Although a shaman can achieve religious status by heredity, personal quest, or vocation, the recognition and call of the individual is always an essential part of that individual’s elevation to the new status. The shaman, usually a man, is essentially a medium, a mouthpiece of the spirits who became his familiars at his initiation, during which he frequently undergoes prolonged fasts, seclusion, and other ordeals leading to dreams and visions. Training by experienced shamans follows.
The main religious tasks of a shaman are healing and divination. Both are achieved either by spirit possession or by the departure of the shaman’s soul to heaven or to the underworld. Accounts exist of the shaman effecting miraculous resurrections by travelling to the land of the dead to fetch back the deceased’s spirit. Shamans also divine the whereabouts of game, the position of the enemy, and the best way of safeguarding and increasing the food supply. Shamans may occupy an elevated social and economic position, especially if they are successful healers.

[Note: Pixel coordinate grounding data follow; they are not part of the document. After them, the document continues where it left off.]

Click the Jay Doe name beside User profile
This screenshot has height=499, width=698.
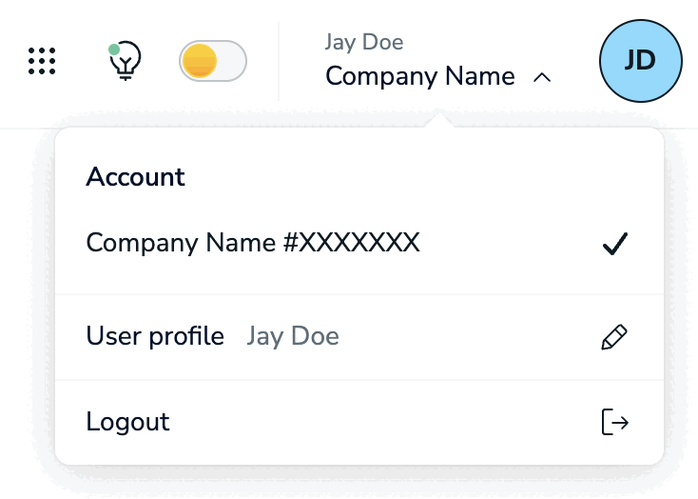coord(293,336)
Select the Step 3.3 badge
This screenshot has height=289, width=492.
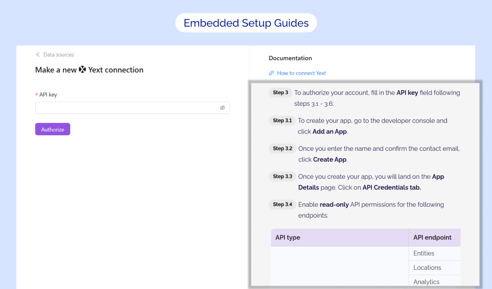click(x=282, y=176)
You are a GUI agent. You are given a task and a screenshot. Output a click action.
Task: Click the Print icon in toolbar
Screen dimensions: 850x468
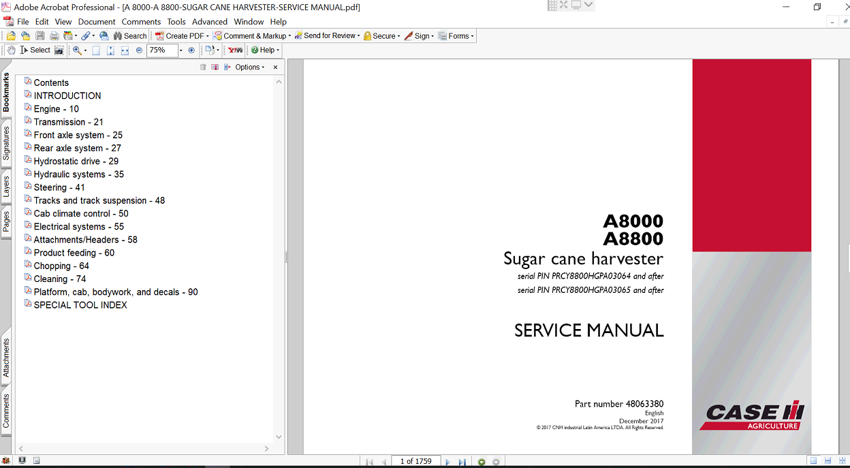[x=54, y=36]
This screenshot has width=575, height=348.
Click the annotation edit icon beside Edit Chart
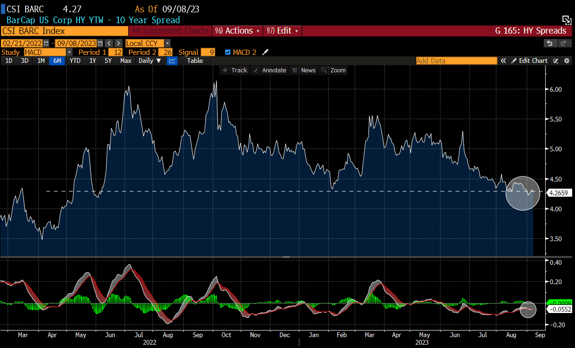coord(556,61)
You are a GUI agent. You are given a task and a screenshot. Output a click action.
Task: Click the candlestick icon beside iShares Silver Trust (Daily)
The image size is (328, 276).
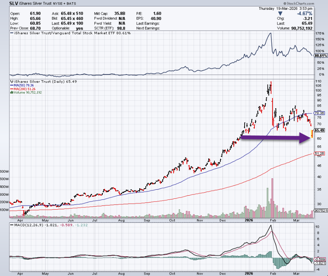click(12, 81)
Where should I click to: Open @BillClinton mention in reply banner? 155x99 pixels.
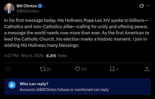coord(46,90)
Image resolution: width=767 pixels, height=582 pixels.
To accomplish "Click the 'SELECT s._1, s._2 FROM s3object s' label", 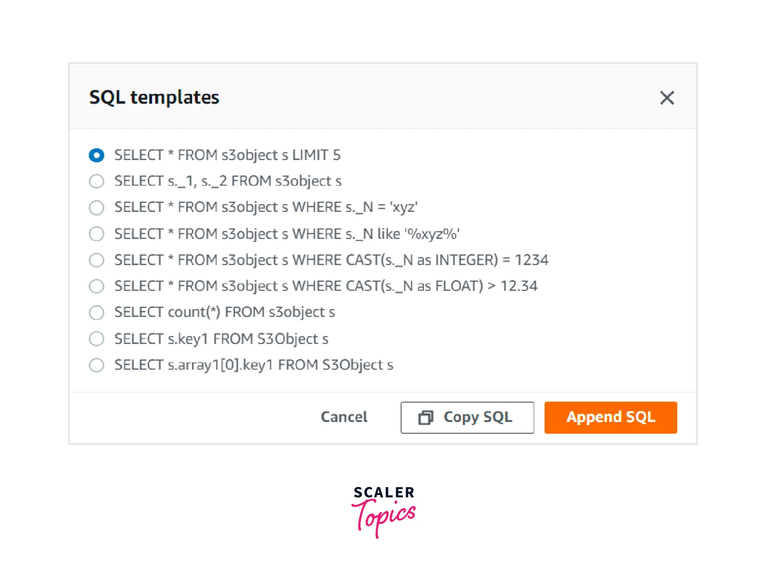I will (228, 181).
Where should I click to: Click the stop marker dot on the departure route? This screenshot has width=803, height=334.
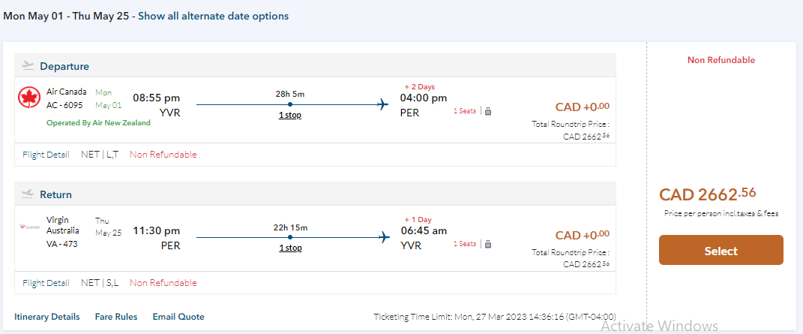289,104
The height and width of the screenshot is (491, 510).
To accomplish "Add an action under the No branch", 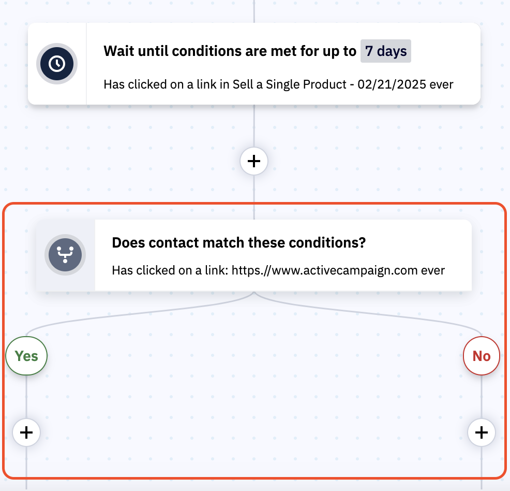I will 482,432.
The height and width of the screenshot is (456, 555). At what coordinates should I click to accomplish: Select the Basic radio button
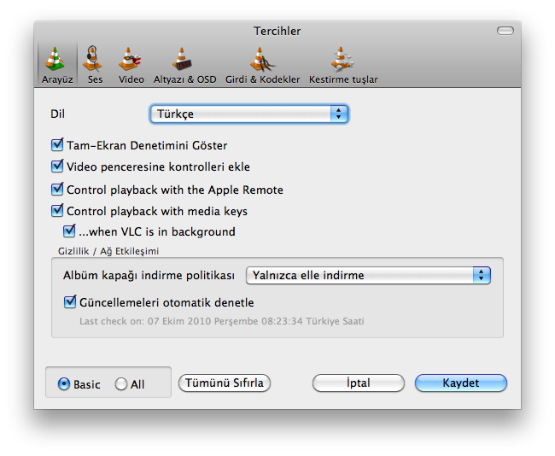coord(64,384)
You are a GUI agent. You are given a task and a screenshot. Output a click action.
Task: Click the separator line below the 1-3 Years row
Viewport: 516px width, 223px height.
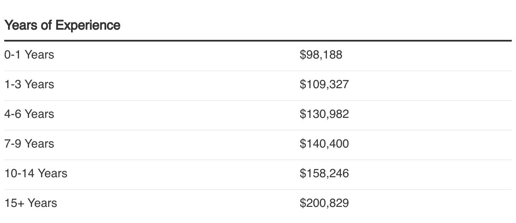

Attempts to explain the shamans and their cures have been numerous. Some scholars have drawn parallels between shamanistic healing and psychoanalytic cures and have concluded that in both instances efficacious and therapeutic symbols are created, leading to psychological release and physiological curing. Several anthropologists, rejecting a theory that shamans are basically neurotics or psychotics, have suggested that shamans possess certain cognitive abilities that are distinguishably superior to those of the rest of the community. Other scholars simply explain shamanism as the precursor of a more organized religious system or as a technique for achieving ecstasy.